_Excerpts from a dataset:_

********

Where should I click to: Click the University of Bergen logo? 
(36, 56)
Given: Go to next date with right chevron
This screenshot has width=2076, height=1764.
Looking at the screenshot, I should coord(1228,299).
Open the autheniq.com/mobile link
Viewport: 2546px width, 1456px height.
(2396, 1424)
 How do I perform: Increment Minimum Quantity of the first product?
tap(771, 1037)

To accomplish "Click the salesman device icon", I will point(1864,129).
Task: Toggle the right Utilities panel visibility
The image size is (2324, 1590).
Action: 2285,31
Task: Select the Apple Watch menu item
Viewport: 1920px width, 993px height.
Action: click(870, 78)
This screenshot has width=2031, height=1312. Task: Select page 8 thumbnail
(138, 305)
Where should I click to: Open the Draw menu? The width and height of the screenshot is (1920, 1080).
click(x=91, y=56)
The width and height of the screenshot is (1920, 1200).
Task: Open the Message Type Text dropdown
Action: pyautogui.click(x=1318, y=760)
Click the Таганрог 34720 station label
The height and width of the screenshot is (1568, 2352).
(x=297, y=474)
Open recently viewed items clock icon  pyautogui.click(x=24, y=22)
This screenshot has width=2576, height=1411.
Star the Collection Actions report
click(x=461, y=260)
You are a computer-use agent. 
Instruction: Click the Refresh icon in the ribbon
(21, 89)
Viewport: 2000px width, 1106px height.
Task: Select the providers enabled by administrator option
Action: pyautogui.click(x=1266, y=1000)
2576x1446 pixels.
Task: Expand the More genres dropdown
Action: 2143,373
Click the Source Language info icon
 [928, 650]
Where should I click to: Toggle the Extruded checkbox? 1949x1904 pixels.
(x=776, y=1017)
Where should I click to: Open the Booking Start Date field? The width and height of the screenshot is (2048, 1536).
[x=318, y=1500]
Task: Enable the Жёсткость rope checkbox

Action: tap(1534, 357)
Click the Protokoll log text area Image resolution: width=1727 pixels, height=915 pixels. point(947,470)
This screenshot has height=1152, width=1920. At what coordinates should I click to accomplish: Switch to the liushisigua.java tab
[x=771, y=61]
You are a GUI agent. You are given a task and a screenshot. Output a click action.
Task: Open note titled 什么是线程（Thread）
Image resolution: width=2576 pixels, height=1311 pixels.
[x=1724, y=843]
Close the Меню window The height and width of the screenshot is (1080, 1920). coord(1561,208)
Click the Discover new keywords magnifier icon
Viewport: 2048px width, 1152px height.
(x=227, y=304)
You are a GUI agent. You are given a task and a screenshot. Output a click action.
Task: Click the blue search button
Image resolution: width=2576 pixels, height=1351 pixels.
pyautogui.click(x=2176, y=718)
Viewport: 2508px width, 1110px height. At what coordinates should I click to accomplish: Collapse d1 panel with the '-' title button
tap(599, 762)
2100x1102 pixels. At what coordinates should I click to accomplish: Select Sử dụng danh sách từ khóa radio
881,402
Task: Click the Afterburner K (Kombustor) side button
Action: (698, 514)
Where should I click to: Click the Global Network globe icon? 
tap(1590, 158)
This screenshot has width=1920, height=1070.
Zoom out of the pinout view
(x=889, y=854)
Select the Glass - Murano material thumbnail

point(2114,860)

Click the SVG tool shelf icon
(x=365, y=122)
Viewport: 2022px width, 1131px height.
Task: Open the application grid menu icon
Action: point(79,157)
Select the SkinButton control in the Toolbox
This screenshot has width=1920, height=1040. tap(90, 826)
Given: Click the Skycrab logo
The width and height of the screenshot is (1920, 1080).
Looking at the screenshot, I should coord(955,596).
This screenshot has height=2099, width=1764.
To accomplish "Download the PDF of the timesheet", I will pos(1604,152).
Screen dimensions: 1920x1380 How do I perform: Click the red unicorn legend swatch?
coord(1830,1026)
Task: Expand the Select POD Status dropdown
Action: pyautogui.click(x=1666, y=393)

********

_TASK REQUIREMENTS:_ The answer is the full set of records above, repeated exactly.

_EXERCISE SOLUTION:_
Where should I click to: Click the University of Bergen logo? 
(36, 56)
Given: Go to next date with right chevron
This screenshot has width=2076, height=1764.
Looking at the screenshot, I should coord(1228,299).
Open the autheniq.com/mobile link
Viewport: 2546px width, 1456px height.
(2396, 1424)
 How do I perform: Increment Minimum Quantity of the first product?
tap(771, 1037)

To accomplish "Click the salesman device icon", I will point(1864,129).
Task: Toggle the right Utilities panel visibility
The image size is (2324, 1590).
Action: 2285,31
Task: Select the Apple Watch menu item
Viewport: 1920px width, 993px height.
Action: click(870, 78)
This screenshot has width=2031, height=1312. Task: Select page 8 thumbnail
(138, 305)
Where should I click to: Open the Draw menu? The width and height of the screenshot is (1920, 1080).
click(x=91, y=56)
The width and height of the screenshot is (1920, 1200).
Task: Open the Message Type Text dropdown
Action: pyautogui.click(x=1318, y=760)
Click the Таганрог 34720 station label
The height and width of the screenshot is (1568, 2352).
(x=297, y=474)
Open recently viewed items clock icon  pyautogui.click(x=24, y=22)
This screenshot has width=2576, height=1411.
Star the Collection Actions report
click(x=461, y=260)
You are a computer-use agent. 
Instruction: Click the Refresh icon in the ribbon
(21, 89)
Viewport: 2000px width, 1106px height.
Task: Select the providers enabled by administrator option
Action: pyautogui.click(x=1266, y=1000)
2576x1446 pixels.
Task: Expand the More genres dropdown
Action: 2143,373
Click the Source Language info icon
 [928, 650]
Where should I click to: Toggle the Extruded checkbox? 1949x1904 pixels.
(x=776, y=1017)
Where should I click to: Open the Booking Start Date field? The width and height of the screenshot is (2048, 1536).
[x=318, y=1500]
Task: Enable the Жёсткость rope checkbox

Action: tap(1534, 357)
Click the Protokoll log text area Image resolution: width=1727 pixels, height=915 pixels. point(947,470)
This screenshot has height=1152, width=1920. At what coordinates should I click to accomplish: Switch to the liushisigua.java tab
[x=771, y=61]
You are a GUI agent. You are given a task and a screenshot. Output a click action.
Task: Open note titled 什么是线程（Thread）
Image resolution: width=2576 pixels, height=1311 pixels.
[x=1724, y=843]
Close the Меню window The height and width of the screenshot is (1080, 1920). coord(1561,208)
Click the Discover new keywords magnifier icon
Viewport: 2048px width, 1152px height.
(x=227, y=304)
You are a GUI agent. You are given a task and a screenshot. Output a click action.
Task: Click the blue search button
Image resolution: width=2576 pixels, height=1351 pixels.
pyautogui.click(x=2176, y=718)
Viewport: 2508px width, 1110px height. At what coordinates should I click to accomplish: Collapse d1 panel with the '-' title button
tap(599, 762)
2100x1102 pixels. At what coordinates should I click to accomplish: Select Sử dụng danh sách từ khóa radio
881,402
Task: Click the Afterburner K (Kombustor) side button
Action: (698, 514)
Where should I click to: Click the Global Network globe icon? 
tap(1590, 158)
This screenshot has width=1920, height=1070.
Zoom out of the pinout view
(x=889, y=854)
Select the Glass - Murano material thumbnail

point(2114,860)

Click the SVG tool shelf icon
(x=365, y=122)
Viewport: 2022px width, 1131px height.
Task: Open the application grid menu icon
Action: point(79,157)
Select the SkinButton control in the Toolbox
This screenshot has width=1920, height=1040. tap(90, 826)
Given: Click the Skycrab logo
The width and height of the screenshot is (1920, 1080).
Looking at the screenshot, I should coord(955,596).
This screenshot has height=2099, width=1764.
To accomplish "Download the PDF of the timesheet", I will pos(1604,152).
Screen dimensions: 1920x1380 How do I perform: Click the red unicorn legend swatch?
coord(1830,1026)
Task: Expand the Select POD Status dropdown
Action: pyautogui.click(x=1666, y=393)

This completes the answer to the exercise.